Salmonella typhimurium PtsJ is a novel MocR‐like transcriptional repressor involved in regulating the vitamin B 6 salvage pathway

The vitamin B 6 salvage pathway, involving pyridoxine 5′‐phosphate oxidase ( PNPO x) and pyridoxal kinase ( PLK ), recycles B 6 vitamers from nutrients and protein turnover to produce pyridoxal 5′‐phosphate ( PLP ), the catalytically active form of the vitamin. Regulation of this pathway, widespread in living organisms including humans and many bacteria, is very important to vitamin B 6 homeostasis but poorly understood. Although some information is available on the enzymatic regulation of PNPO x and PLK , little is known on their regulation at the transcriptional level.

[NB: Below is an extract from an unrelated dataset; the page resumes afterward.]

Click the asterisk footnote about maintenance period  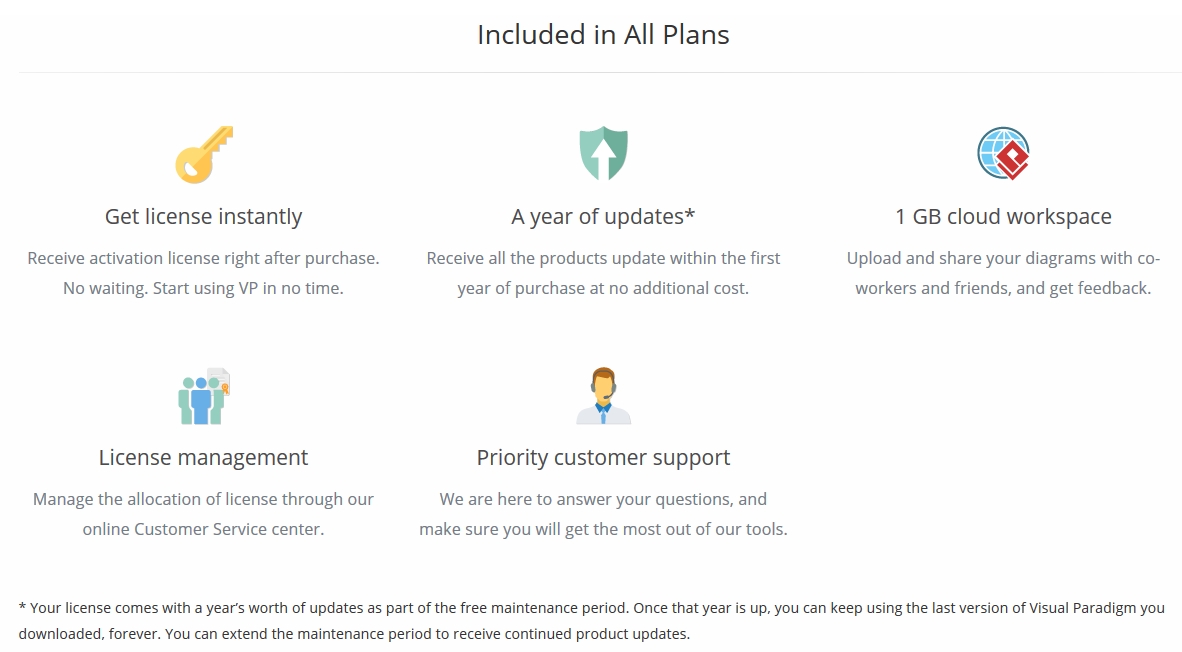[592, 620]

In the present work, we identified a new MocR‐like regulator, PtsJ from Salmonella typhimurium , which controls the expression of the pdxK gene encoding one of the two PLK s expressed in this organism ( PLK 1). Analysis of pdxK expression in a ptsJ knockout strain demonstrated that PtsJ acts as a transcriptional repressor. This is the first case of a MocR‐like regulator acting as repressor of its target gene. Expression and purification of PtsJ allowed a detailed characterisation of its effector and DNA ‐binding properties. PLP is the only B 6 vitamer acting as effector molecule for PtsJ. A DNA ‐binding region composed of four repeated nucleotide sequences is responsible for binding of PtsJ to its target promoter. Analysis of binding stoichiometry revealed that protein subunits/ DNA molar ratio varies from 4 : 1 to 2 : 1, depending on the presence or absence of PLP . Structural characteristics of DNA transcriptional factor‐binding sites suggest that PtsJ binds DNA according to a different model with respect to other characterised members of the MocR subgroup.